Executing '/opt/maven/3.9.8/bin/mvn -fn org.cyclonedx:cyclonedx-maven-plugin:2.8.0:makeAggregateBom -DoutputName=bom -q -DincludeCompileScope=true -DincludeProvidedScope=false -DincludeRuntimeScope=true -DincludeTestScope=false' in /var/EventHub/event-hub-core/event-hub-core/event-hub-clients
Executing 'mvn dependency:tree -DoutputFile=/tmp/cdxmvn-cCcF7m/mvn-tree.txt -DincludeCompileScope=true -DincludeProvidedScope=false -DincludeRuntimeScope=true -DincludeTestScope=false' in /var/EventHub/event-hub-core/event-hub-core/event-hub-clients

I ran local mvn dependency:tree as shared above but below dependencies and transitive are not included.

--- maven-dependency-plugin:2.10:tree (default-cli) @ event-hub-clients ---
[INFO] event-hub:event-hub-clients:jar:4.0-SNAPSHOT
[INFO] +- org.apache.kafka:kafka-clients:jar:3.4.0.2:compile
[INFO] |  +- com.github.luben:zstd-jni:jar:1.5.2-1:runtime
[INFO] |  \- org.lz4:lz4-java:jar:1.8.0:runtime
[INFO] +- org.apache.zookeeper:zookeeper:jar:3.6.3:compile
[INFO] |  +- org.apache.zookeeper:zookeeper-jute:jar:3.6.3:compile
[INFO] |  \- org.apache.yetus:audience-annotations:jar:0.5.0:compile
[INFO] +- org.apache.curator:curator-recipes:jar:5.2.1:compile
[INFO] |  \- org.apache.curator:curator-framework:jar:5.2.1:compile
[INFO] |     \- org.apache.curator:curator-client:jar:5.2.1:compile
prabhu commented 4 weeks ago

Can you triage further? Looks like you are making good progress. It is difficult to support without access to the source code.

arkajnag23 commented 4 weeks ago

triage

@prabhu Unfortunately can't share the source code. :( Kind of deadlock situation, logs are not sharing too much information and also the temporary txt file are removed right now, making it more difficult to debug.

prabhu commented 4 weeks ago

What is resolveTransitive: true? It is not part of cdxgen. Check the base directory since that influences the dependency tree generated by maven.
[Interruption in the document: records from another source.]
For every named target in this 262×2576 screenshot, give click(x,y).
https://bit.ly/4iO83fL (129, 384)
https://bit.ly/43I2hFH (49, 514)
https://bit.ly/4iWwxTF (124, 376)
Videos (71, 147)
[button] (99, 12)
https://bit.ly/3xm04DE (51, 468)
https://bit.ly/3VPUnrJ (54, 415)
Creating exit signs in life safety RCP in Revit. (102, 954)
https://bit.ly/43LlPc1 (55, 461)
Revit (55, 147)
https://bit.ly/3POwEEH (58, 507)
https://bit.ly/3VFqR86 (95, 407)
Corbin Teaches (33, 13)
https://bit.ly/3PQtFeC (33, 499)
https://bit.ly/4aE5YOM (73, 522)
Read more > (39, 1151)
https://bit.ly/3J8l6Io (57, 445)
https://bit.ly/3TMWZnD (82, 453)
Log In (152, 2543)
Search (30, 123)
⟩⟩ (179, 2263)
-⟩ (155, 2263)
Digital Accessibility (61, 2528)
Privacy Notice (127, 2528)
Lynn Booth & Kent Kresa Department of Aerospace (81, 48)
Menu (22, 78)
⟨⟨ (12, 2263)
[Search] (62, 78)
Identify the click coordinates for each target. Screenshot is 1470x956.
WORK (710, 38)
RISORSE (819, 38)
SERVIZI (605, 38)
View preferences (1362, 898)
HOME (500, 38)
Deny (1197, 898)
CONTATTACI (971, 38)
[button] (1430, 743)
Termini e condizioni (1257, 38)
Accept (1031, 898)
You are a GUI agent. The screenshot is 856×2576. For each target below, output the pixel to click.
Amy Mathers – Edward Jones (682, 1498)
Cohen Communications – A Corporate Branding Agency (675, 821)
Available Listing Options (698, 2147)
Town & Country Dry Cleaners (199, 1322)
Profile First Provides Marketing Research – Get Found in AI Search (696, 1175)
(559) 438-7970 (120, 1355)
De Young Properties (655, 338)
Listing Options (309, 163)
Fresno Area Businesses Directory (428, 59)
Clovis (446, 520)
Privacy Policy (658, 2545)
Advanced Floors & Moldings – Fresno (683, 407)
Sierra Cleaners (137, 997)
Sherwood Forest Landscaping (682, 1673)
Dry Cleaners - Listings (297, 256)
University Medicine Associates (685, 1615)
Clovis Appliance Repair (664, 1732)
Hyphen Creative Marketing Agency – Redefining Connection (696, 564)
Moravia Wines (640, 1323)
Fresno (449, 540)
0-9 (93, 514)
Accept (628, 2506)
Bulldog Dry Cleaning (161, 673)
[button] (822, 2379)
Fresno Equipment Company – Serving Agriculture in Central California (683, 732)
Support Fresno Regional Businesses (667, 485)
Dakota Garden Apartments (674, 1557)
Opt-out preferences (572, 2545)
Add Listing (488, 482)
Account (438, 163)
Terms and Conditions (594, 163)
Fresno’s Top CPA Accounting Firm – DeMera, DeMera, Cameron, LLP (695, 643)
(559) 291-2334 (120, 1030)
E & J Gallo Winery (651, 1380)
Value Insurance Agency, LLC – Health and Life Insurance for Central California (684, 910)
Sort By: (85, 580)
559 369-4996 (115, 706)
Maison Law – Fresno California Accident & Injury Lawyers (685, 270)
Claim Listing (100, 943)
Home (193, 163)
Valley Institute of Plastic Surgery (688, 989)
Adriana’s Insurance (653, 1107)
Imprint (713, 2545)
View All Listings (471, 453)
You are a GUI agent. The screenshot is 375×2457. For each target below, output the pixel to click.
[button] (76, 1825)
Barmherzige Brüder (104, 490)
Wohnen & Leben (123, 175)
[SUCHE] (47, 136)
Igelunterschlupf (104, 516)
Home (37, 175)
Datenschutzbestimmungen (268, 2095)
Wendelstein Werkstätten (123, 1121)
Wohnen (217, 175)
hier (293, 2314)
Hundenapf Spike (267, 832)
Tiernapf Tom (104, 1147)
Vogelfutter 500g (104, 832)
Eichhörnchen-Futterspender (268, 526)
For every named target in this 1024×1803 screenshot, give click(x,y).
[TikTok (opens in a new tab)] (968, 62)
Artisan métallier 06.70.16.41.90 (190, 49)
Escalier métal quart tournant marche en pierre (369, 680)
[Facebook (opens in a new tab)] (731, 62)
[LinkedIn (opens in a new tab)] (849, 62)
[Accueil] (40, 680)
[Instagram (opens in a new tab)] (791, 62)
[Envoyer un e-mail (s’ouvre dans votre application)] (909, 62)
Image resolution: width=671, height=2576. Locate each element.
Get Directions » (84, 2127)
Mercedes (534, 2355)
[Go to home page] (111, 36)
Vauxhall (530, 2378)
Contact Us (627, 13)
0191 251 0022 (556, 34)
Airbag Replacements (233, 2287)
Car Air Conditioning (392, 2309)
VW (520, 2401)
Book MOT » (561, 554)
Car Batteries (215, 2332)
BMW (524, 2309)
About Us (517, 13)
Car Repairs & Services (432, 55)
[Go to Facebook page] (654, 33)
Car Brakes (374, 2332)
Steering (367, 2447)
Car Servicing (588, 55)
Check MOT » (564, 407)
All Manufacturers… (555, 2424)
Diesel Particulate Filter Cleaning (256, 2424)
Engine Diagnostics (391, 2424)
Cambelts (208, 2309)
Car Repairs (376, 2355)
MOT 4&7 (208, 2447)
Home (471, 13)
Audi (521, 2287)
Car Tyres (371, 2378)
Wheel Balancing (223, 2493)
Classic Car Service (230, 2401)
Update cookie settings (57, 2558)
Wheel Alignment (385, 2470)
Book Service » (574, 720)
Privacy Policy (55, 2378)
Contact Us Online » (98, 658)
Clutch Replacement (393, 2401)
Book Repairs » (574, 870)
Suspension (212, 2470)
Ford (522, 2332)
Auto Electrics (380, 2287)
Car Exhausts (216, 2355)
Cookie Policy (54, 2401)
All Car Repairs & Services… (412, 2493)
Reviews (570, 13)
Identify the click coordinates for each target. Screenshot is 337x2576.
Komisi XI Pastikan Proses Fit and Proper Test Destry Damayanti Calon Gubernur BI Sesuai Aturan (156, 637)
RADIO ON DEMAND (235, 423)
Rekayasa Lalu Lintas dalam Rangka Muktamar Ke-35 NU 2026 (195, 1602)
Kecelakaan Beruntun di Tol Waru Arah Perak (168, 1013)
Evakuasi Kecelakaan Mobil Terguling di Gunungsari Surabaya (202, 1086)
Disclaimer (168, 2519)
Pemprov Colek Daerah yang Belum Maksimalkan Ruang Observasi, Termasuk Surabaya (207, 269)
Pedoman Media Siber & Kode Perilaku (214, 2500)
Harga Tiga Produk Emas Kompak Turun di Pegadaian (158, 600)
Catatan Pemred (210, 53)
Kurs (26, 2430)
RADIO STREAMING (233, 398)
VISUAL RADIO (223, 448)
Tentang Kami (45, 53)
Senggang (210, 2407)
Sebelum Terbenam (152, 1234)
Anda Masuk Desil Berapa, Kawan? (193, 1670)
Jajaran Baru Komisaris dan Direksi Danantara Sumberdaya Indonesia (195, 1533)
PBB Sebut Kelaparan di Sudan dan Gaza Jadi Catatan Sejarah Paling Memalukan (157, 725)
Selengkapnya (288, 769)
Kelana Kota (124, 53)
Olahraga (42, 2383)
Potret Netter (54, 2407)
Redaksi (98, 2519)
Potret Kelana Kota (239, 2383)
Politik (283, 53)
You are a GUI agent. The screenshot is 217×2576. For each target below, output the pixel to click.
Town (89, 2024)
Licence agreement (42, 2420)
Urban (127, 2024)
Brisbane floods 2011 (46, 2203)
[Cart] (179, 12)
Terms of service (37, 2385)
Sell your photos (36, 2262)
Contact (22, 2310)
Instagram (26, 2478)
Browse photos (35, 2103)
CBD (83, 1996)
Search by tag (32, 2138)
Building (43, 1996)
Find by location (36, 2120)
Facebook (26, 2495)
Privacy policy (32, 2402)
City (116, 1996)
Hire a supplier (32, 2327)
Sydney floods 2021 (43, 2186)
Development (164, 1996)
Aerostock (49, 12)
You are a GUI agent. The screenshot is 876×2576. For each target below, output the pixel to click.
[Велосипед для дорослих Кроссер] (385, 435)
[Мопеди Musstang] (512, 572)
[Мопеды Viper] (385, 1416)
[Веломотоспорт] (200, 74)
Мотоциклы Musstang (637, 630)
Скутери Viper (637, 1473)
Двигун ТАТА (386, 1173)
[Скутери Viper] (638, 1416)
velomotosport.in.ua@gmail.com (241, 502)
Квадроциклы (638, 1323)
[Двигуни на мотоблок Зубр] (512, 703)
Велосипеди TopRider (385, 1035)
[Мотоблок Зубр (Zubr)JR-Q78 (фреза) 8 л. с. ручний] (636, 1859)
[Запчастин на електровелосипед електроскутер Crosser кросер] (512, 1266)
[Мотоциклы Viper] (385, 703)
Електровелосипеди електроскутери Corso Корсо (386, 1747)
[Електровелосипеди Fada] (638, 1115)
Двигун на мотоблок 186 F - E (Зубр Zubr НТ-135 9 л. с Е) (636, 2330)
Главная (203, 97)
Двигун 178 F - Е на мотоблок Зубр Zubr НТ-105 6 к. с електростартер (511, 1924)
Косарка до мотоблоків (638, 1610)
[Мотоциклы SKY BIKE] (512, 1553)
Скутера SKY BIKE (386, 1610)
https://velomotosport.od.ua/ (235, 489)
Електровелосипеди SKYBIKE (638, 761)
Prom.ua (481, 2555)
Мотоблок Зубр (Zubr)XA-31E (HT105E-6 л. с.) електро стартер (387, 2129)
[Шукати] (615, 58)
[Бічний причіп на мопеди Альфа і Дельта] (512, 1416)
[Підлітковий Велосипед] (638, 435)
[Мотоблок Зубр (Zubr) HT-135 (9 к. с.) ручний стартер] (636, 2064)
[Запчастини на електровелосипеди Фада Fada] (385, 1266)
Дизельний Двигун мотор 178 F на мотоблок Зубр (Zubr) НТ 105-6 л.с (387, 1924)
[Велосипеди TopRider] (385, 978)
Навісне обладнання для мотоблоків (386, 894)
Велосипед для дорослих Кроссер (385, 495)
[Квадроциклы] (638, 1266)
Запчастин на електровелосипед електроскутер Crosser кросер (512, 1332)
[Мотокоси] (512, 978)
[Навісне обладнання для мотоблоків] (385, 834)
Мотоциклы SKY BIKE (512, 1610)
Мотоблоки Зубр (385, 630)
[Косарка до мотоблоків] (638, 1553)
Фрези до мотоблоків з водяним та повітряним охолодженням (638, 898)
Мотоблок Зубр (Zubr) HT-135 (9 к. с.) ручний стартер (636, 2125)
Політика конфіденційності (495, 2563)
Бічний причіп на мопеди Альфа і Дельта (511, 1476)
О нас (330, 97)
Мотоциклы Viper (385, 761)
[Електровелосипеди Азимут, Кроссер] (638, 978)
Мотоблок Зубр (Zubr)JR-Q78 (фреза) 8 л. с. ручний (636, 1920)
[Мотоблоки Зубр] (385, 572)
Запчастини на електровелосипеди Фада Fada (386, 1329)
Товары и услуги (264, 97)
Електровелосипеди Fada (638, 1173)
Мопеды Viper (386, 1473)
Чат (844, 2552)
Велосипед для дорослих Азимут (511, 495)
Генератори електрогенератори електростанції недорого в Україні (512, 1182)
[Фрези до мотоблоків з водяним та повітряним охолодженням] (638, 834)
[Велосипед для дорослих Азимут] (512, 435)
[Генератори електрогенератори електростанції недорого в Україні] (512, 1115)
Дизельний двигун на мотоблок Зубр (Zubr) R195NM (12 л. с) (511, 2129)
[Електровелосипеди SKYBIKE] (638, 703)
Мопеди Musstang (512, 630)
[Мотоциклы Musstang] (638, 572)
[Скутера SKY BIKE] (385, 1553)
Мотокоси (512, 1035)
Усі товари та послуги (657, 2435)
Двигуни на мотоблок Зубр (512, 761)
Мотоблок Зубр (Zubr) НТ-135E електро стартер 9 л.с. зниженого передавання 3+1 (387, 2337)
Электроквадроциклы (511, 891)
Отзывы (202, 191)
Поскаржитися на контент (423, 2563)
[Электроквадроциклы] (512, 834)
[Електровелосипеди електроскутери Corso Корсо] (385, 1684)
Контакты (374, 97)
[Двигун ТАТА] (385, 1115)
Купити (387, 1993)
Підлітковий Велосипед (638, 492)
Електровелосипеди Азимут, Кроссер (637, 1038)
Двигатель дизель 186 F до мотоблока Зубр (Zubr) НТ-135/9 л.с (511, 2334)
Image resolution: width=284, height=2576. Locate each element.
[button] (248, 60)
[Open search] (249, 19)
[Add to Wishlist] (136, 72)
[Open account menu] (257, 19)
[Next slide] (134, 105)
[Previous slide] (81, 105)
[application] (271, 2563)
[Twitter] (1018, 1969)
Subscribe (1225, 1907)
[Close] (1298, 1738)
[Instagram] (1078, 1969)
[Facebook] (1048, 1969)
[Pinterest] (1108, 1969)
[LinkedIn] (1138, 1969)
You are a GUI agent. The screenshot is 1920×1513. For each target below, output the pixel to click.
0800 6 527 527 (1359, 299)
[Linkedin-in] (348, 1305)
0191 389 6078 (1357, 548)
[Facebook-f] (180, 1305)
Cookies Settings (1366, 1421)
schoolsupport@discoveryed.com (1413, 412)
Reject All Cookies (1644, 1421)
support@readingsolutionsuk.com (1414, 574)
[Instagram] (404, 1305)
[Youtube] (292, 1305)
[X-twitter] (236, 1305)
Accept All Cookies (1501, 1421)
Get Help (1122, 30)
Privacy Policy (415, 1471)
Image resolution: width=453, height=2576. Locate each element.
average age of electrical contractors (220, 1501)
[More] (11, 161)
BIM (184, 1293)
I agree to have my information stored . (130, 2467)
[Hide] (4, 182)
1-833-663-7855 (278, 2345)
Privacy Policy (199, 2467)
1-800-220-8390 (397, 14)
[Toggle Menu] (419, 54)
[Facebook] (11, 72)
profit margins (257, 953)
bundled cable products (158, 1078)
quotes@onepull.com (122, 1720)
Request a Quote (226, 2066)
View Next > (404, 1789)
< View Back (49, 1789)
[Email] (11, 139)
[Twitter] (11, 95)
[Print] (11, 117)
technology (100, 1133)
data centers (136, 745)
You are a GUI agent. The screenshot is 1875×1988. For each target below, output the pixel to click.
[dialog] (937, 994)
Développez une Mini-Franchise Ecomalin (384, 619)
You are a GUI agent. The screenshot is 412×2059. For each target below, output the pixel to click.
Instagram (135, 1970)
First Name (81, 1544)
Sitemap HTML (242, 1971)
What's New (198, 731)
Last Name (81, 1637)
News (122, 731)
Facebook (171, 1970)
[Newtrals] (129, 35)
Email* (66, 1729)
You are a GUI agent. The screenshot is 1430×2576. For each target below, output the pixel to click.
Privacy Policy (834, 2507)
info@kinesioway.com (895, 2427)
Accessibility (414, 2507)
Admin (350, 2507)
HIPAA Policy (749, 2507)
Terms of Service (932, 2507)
Also try the old cyclonedx maven plugin approach to see if it works better for this app.

arkajnag23 commented 4 weeks ago

@prabhu I saw some where that resolveTransitives is for transitive dependencies, it's my mistake. I was using cyclonedx maven plugin before and it was good, but went with cdxgen as it supports multiple project types and our project is running multiple types with maven.

prabhu commented 4 weeks ago

Can you unset PREFER_MAVEN_DEPS_TREE environment variable? cdxgen will then use the cyclonedx maven plugin automatically.

prabhu commented 3 weeks ago

@arkajnag23 could you kindly retest with the latest 10.9.5. Wondering if this was the fix needed to improve this.

arkajnag23 commented 3 weeks ago

Thanks @prabhu will do and let you know.